When we find a partner, we feel so happy that it’s very easy to forget about what we want and need. We might compromise who we are to spend more time with them.

Longer into the relationship, we get used to doing things together. It makes sense. Everyone has been there.

But, this is so dangerous for any relationship. When we let go of our hobbies, goals, and friends, so we can spend more time together, we make the relationship codependent. And this will never work and last.

It’s vital to keep working on your dreams and to have the “me time.” Me time is your time to do what you love. While doing what you love, you recharge your batteries, and then you feel happier and share this happiness with your mate.

Therefore, it’s crucial for both of you.
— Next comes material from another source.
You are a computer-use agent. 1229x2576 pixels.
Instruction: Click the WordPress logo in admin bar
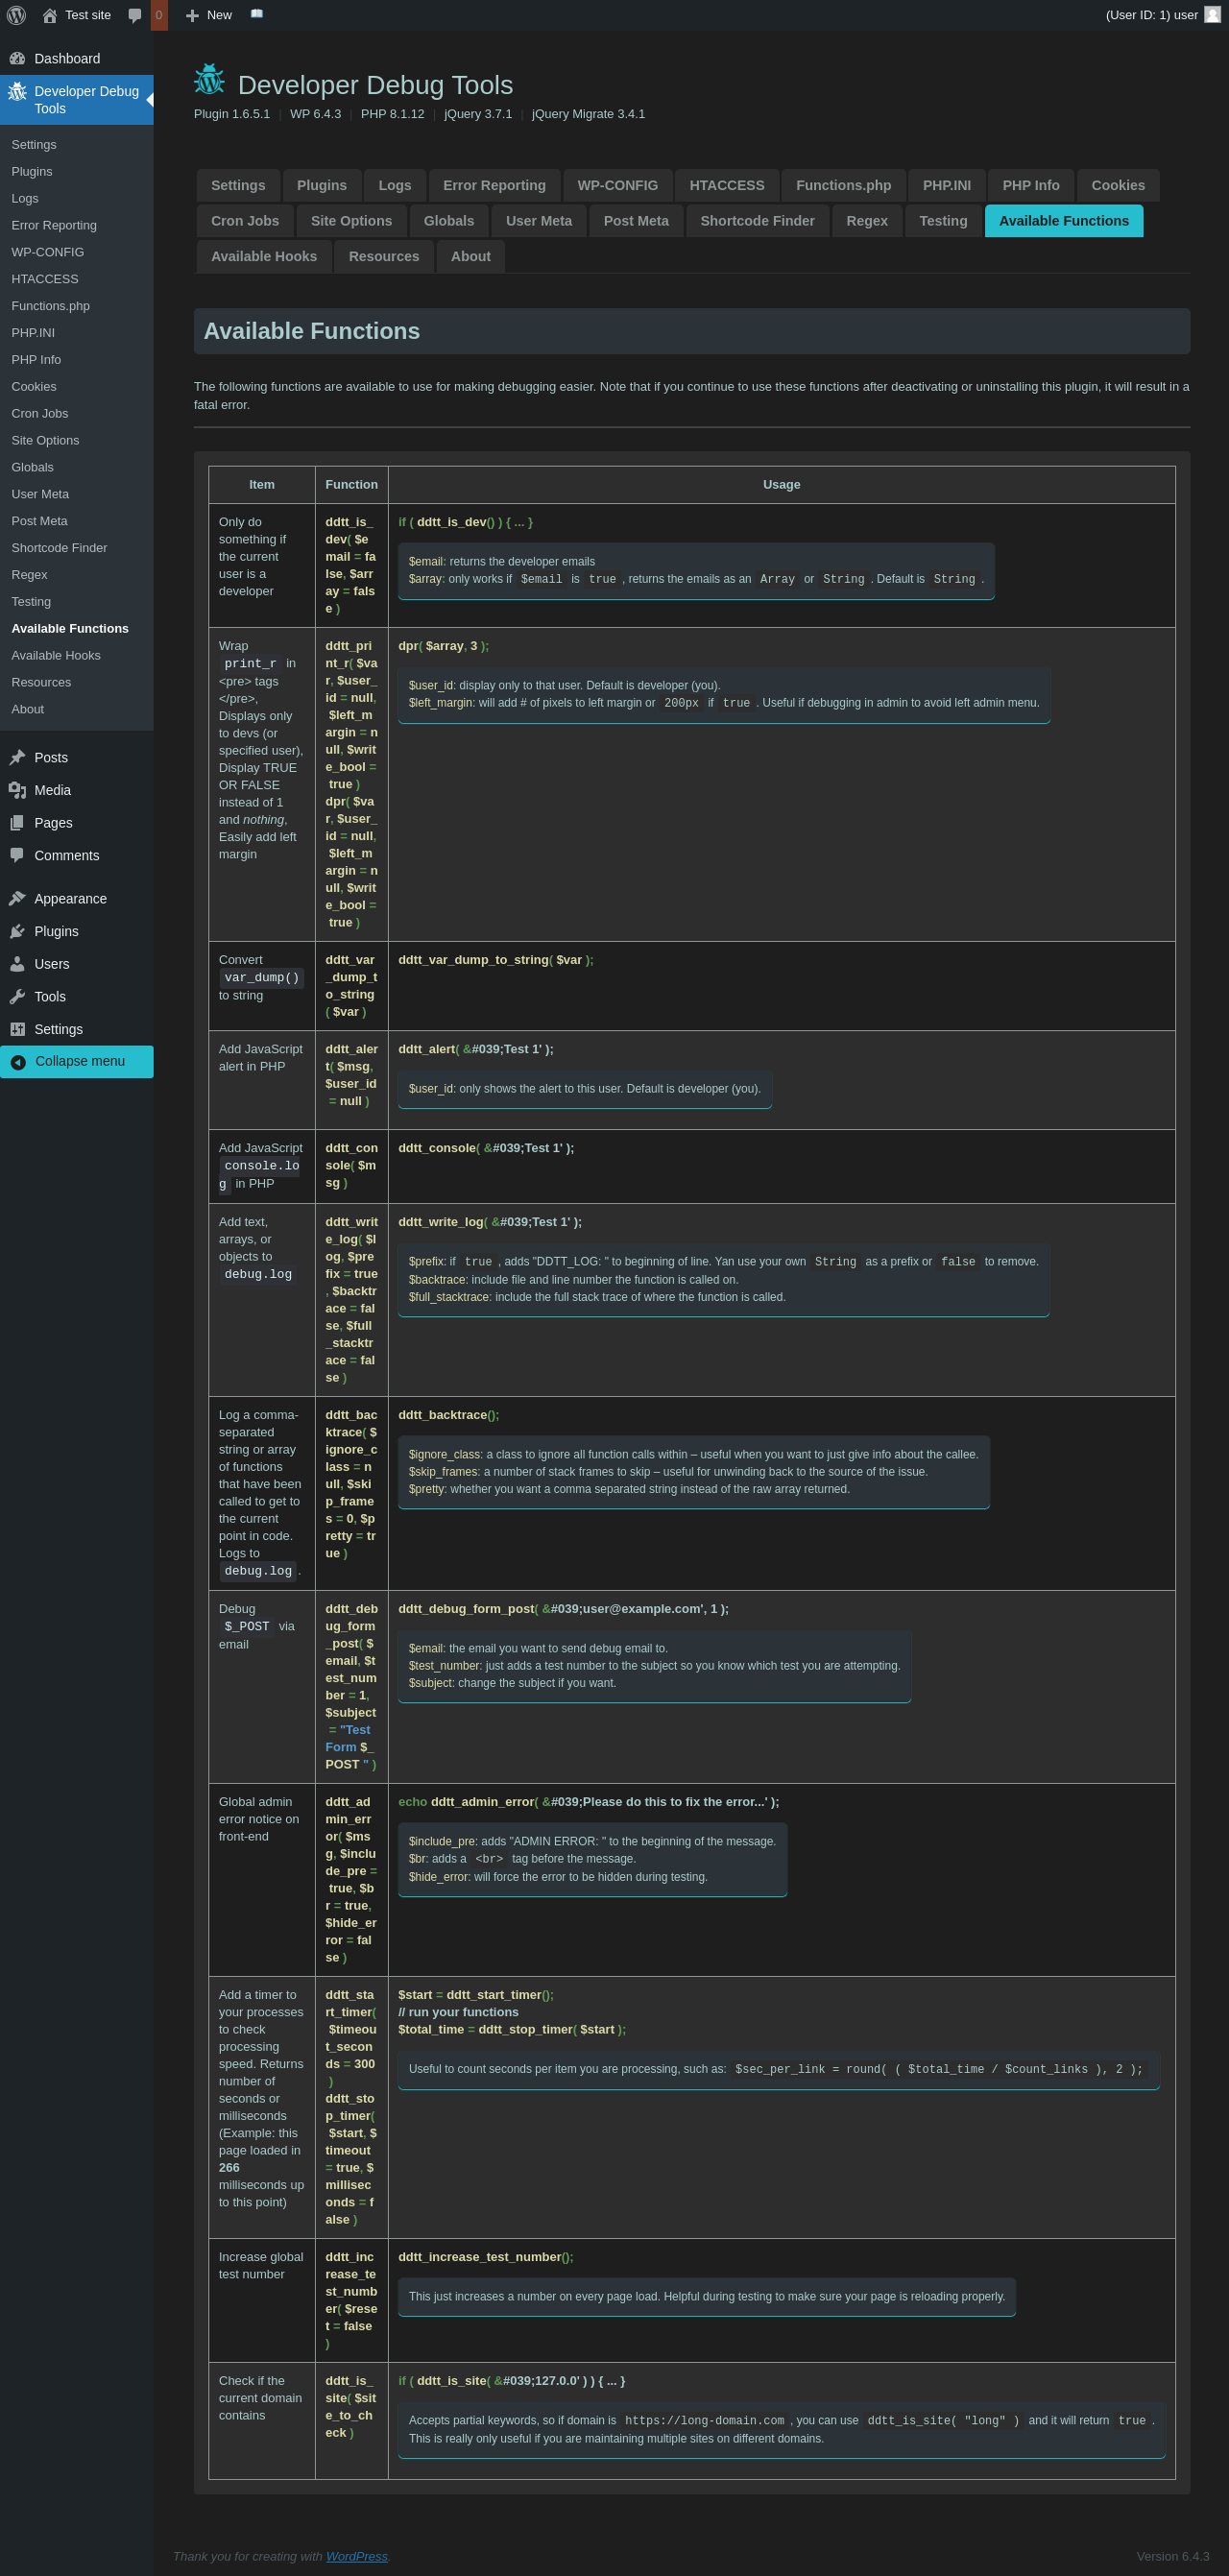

This is especially true for women. I have a saying: An unhappy woman means an unhappy relationship and family.

Thus, it’s not helping anyone when you’re all the time available and forget about the things that make your heart sing. Remember that a great relationship starts with you.

3. Taking ownership of your own mess

Everyone has different experiences and beliefs. We carry our baggage of unhealed issues anywhere we go.

But somehow, strangely many of us expect that once we’re in a relationship, we can hand over our baggage to the other person, and they’ll help us carry it. So, we blame the other person when things don’t go our way or we don’t feel good.

But the other person is not the source of your issues. Yes, they trigger them, and sometimes very well, but they only mirror back to you any unhealed wounds, so you can release them. We’ve all received some negative treatment from family, school, society, ex-partners, etc.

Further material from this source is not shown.